I’d like to thank the lecturers of the concurrent sessions I went to (they were all delightful): Jonathan Cole (The Jihadist Current and the West: The Clash of Conceptuality), Susan Wright (Rekindling a Sacrificial Crisis in the Eucharist: John’s Midrashic Reversal of the ‘Manna’ Metaphors), Chloé Collier (American Presidents and Apocalyptic Discourse: Justifying Violent Foreign Policies in Times of Crisis), Suzanne Ross (Acquisitive Desire in Early Childhood: Rethinking Rivalry in the Playroom), Mathias Moosbrugger (Ignatius of Loyola and Mimetic Theory: Is it a Thing?), Wojtek Kaftanski (Mimesis as the Problem and the Cure: Kierkegaard and Girard on Human Autonomy and Authenticity), Scott Cowdell (A Five-Act Girardian Theo-Drama), David Gore (The Call to Follow Jesus), Thomas Ryba (The Sham Incarnation of the Antichrist: Some Girardian Dimensions), Jeremiah Alberg (Forbidding What We Desire; Desiring What We Are Forbidden – Krzysztof Kieslowski’s The Decalogue *), Diego Bubbio (The Self in Crisis: A Mimetic Theory of Mad Men), Paul Dumouchel (About Joshua Oppenheimer’s The Act of Killing).
* In his presentation on Kieslowski’s The Decalogue, Prof.
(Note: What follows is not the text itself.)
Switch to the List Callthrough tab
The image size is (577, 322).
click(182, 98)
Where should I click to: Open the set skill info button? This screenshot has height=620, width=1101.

Jeremiah Alberg mentioned that the co-scenarist for these groundbreaking movies, Krzysztof Piesiewicz, declared that his ideas are based on the books of René Girard. Something to look at more thoroughly in the future. For more on this, click here: Krzysztof Kieslowski – Jeux interdits – Essai sur le Décalogue de Kieslowski (extrait), Yves Vaillancourt (pdf).
Finally, I’d like to thank every single participant for making this a warm, loving gathering as well, with an ever present spirit of kindness and friendship. I’m already looking forward to the COV&R of 2017, in Madrid.